Read the records beneath this task and copy every line that contains the string "layer".

(Stored data)
###

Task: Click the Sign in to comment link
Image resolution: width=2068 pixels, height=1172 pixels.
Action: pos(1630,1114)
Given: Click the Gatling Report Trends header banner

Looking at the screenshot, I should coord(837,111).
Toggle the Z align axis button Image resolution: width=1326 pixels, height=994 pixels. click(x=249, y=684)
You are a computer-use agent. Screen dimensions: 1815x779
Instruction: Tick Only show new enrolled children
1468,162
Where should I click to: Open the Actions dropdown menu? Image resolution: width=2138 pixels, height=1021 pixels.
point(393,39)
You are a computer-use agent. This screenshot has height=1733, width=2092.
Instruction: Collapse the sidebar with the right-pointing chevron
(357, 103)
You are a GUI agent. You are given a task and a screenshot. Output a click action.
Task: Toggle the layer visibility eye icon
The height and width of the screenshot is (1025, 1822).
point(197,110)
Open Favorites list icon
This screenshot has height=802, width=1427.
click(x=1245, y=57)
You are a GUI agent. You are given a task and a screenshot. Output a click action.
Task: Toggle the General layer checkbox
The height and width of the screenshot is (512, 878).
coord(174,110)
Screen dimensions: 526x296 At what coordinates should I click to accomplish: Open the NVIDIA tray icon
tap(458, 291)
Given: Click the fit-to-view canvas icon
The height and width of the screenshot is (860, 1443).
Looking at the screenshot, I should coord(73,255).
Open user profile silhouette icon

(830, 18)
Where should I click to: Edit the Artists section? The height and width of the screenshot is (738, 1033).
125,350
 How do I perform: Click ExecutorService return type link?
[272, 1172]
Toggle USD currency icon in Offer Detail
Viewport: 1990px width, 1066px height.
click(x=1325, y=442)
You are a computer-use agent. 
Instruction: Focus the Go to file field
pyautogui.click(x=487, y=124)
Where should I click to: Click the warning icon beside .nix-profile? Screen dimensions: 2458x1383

###

▶ EXERCISE RESPONSE
Task: Toggle the layer visibility eye icon
Task: Toggle the General layer checkbox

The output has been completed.